Discretionary Medical Cards: Motion (Resumed) [Private Members]

 

8:20 pm

Photo of Pearse DohertyPearse Doherty (Donegal South West, Sinn Fein) | Oireachtas source

The slogan was "Every little cut hurts". It is very clear that the slogan has borne fruit because there are many people hurting from the little cuts and the big cuts that have been introduced by the Government and the previous Government. We know that €30 billion has been taken out of the economy over the past six years. We debated last year’s budget in the autumn of last year which included a figure of €130 million for what were called "probity measures". They were medical card cuts. Yet we hear the backbenchers and we will hear the Ministers say there is no such policy in place. We heard the Chair of the Joint Committee on Health and Children talk about the heart-breaking stories of those who were just above the eligibility threshold but the message to them was to suck it up because it is not a policy issue, it is a systems issue. Staff should just be nicer to people when they tell them they fail to meet the guidelines in terms of eligibility for a medical card or in cases when a card is being reviewed and one is no longer entitled to one. The message from the Government is to suck it up because it is very clear it is not taking the blame. The blame lies with the civil servants and public sector workers who are not nice enough to those who apply for medical cards or have their cards reviewed.

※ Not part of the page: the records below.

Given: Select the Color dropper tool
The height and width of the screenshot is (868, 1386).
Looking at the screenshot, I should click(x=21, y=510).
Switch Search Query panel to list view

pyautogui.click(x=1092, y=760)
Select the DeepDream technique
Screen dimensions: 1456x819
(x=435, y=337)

The Minister has a new language to describe the situation. He used to speak about medical cards being renewed but now they are reviewed. In the real world everybody knows what is happening. Everybody knows that it is a real and vicious cut to the eligibility of medical cards. In my office in Donegal, Gweedore and Ballybofey every single week, a number of medical card issues present. The cases relate to both old people and young people. When the Government initiated a whole-scale review of medical cards, streams of people came to my offices. Elderly people broke down in tears in front of staff in the office because of the fear they would lose their medical cards. Not all of them did but some of them did. They are people who built the health service, who contributed to running the country, who kept this country alive in very difficult times and the Government has abandoned them in their hour of need.

As other speakers stated, there are many heartbreaking stories which would bring us to tears. The Minister wants his own Deputies to give him a list of hard cases, but they are to be found in every village and parish throughout the State. The Government needs to accept there has been a change in policy and a targeting of the elderly and the weakest in society. The Minister also needs to acknowledge he is not up to the job. He has presided over a fiasco in the Department of Health for the past three years. Perhaps he did not hear, but some of his backbenchers have started to call him a reforming Minister, and this is code if we have ever heard it.